→ Work to be completed: An exact copy of every record below is what's needed here.
Input data Start Marker
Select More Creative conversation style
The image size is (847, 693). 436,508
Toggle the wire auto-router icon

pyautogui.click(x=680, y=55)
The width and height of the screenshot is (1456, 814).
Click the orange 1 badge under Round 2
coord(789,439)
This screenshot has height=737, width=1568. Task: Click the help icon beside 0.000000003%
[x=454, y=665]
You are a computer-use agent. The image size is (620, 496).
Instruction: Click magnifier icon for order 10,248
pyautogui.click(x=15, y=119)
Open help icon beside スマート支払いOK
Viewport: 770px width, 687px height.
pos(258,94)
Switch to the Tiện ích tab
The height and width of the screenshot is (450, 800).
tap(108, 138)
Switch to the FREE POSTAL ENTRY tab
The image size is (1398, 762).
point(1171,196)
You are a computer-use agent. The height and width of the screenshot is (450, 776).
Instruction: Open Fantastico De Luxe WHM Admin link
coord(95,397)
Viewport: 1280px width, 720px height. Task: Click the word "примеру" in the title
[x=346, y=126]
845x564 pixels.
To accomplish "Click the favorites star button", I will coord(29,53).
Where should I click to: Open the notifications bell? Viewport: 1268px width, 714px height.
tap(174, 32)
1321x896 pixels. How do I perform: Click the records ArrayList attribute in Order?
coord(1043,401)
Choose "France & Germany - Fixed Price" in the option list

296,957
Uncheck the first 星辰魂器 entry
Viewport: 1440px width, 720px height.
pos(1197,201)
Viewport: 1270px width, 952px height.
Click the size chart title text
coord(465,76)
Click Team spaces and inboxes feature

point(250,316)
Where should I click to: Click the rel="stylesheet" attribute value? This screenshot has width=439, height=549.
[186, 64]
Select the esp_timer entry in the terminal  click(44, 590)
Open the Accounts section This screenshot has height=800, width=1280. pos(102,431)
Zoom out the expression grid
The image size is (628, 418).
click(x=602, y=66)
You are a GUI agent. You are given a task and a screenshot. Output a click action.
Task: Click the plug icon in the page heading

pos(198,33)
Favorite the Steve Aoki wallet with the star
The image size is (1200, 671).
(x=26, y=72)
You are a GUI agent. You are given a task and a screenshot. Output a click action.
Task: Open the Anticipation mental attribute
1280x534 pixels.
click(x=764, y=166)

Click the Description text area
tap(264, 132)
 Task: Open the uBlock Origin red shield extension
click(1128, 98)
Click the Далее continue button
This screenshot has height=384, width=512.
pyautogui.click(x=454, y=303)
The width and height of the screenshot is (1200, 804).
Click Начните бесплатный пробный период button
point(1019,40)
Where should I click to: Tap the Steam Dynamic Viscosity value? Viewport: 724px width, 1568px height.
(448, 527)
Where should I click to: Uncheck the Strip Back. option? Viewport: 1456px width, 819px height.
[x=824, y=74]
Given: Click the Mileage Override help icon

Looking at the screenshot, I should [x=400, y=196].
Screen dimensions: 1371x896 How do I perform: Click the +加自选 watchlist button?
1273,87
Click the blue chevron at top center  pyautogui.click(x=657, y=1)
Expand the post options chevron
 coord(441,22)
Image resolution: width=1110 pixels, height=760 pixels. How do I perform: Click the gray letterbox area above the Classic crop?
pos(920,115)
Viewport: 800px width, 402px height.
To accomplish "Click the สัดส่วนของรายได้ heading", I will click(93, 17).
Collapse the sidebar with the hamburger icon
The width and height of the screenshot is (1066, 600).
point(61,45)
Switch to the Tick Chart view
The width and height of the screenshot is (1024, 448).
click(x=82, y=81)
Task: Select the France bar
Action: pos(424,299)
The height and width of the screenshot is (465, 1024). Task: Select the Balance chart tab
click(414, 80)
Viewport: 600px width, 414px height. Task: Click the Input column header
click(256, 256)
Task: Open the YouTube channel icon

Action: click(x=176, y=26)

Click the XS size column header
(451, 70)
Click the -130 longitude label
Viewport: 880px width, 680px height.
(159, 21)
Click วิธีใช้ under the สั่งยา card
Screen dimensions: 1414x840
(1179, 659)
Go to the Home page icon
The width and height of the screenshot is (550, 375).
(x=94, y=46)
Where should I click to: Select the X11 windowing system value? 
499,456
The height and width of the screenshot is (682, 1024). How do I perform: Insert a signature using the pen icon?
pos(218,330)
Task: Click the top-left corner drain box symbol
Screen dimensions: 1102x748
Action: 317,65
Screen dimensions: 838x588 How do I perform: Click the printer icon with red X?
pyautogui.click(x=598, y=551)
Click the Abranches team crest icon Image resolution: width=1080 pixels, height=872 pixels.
Input data End Marker
→ Result of this task:
Select More Creative conversation style
The image size is (847, 693). 436,508
Toggle the wire auto-router icon

pyautogui.click(x=680, y=55)
The width and height of the screenshot is (1456, 814).
Click the orange 1 badge under Round 2
coord(789,439)
This screenshot has height=737, width=1568. Task: Click the help icon beside 0.000000003%
[x=454, y=665]
You are a computer-use agent. The image size is (620, 496).
Instruction: Click magnifier icon for order 10,248
pyautogui.click(x=15, y=119)
Open help icon beside スマート支払いOK
Viewport: 770px width, 687px height.
pos(258,94)
Switch to the Tiện ích tab
The height and width of the screenshot is (450, 800).
tap(108, 138)
Switch to the FREE POSTAL ENTRY tab
The image size is (1398, 762).
point(1171,196)
You are a computer-use agent. The height and width of the screenshot is (450, 776).
Instruction: Open Fantastico De Luxe WHM Admin link
coord(95,397)
Viewport: 1280px width, 720px height. Task: Click the word "примеру" in the title
[x=346, y=126]
845x564 pixels.
To accomplish "Click the favorites star button", I will coord(29,53).
Where should I click to: Open the notifications bell? Viewport: 1268px width, 714px height.
tap(174, 32)
1321x896 pixels. How do I perform: Click the records ArrayList attribute in Order?
coord(1043,401)
Choose "France & Germany - Fixed Price" in the option list

296,957
Uncheck the first 星辰魂器 entry
Viewport: 1440px width, 720px height.
pos(1197,201)
Viewport: 1270px width, 952px height.
Click the size chart title text
coord(465,76)
Click Team spaces and inboxes feature

point(250,316)
Where should I click to: Click the rel="stylesheet" attribute value? This screenshot has width=439, height=549.
[186, 64]
Select the esp_timer entry in the terminal  click(44, 590)
Open the Accounts section This screenshot has height=800, width=1280. pos(102,431)
Zoom out the expression grid
The image size is (628, 418).
click(x=602, y=66)
You are a GUI agent. You are given a task and a screenshot. Output a click action.
Task: Click the plug icon in the page heading

pos(198,33)
Favorite the Steve Aoki wallet with the star
The image size is (1200, 671).
(x=26, y=72)
You are a GUI agent. You are given a task and a screenshot. Output a click action.
Task: Open the Anticipation mental attribute
1280x534 pixels.
click(x=764, y=166)

Click the Description text area
tap(264, 132)
 Task: Open the uBlock Origin red shield extension
click(1128, 98)
Click the Далее continue button
This screenshot has height=384, width=512.
pyautogui.click(x=454, y=303)
The width and height of the screenshot is (1200, 804).
Click Начните бесплатный пробный период button
point(1019,40)
Where should I click to: Tap the Steam Dynamic Viscosity value? Viewport: 724px width, 1568px height.
(448, 527)
Where should I click to: Uncheck the Strip Back. option? Viewport: 1456px width, 819px height.
[x=824, y=74]
Given: Click the Mileage Override help icon

Looking at the screenshot, I should [x=400, y=196].
Screen dimensions: 1371x896 How do I perform: Click the +加自选 watchlist button?
1273,87
Click the blue chevron at top center  pyautogui.click(x=657, y=1)
Expand the post options chevron
 coord(441,22)
Image resolution: width=1110 pixels, height=760 pixels. How do I perform: Click the gray letterbox area above the Classic crop?
pos(920,115)
Viewport: 800px width, 402px height.
To accomplish "Click the สัดส่วนของรายได้ heading", I will click(93, 17).
Collapse the sidebar with the hamburger icon
The width and height of the screenshot is (1066, 600).
point(61,45)
Switch to the Tick Chart view
The width and height of the screenshot is (1024, 448).
click(x=82, y=81)
Task: Select the France bar
Action: pos(424,299)
The height and width of the screenshot is (465, 1024). Task: Select the Balance chart tab
click(414, 80)
Viewport: 600px width, 414px height. Task: Click the Input column header
click(256, 256)
Task: Open the YouTube channel icon

Action: click(x=176, y=26)

Click the XS size column header
(451, 70)
Click the -130 longitude label
Viewport: 880px width, 680px height.
(159, 21)
Click วิธีใช้ under the สั่งยา card
Screen dimensions: 1414x840
(1179, 659)
Go to the Home page icon
The width and height of the screenshot is (550, 375).
(x=94, y=46)
Where should I click to: Select the X11 windowing system value? 
499,456
The height and width of the screenshot is (682, 1024). How do I perform: Insert a signature using the pen icon?
pos(218,330)
Task: Click the top-left corner drain box symbol
Screen dimensions: 1102x748
Action: 317,65
Screen dimensions: 838x588 How do I perform: Click the printer icon with red X?
pyautogui.click(x=598, y=551)
Click the Abranches team crest icon Image resolution: width=1080 pixels, height=872 pixels.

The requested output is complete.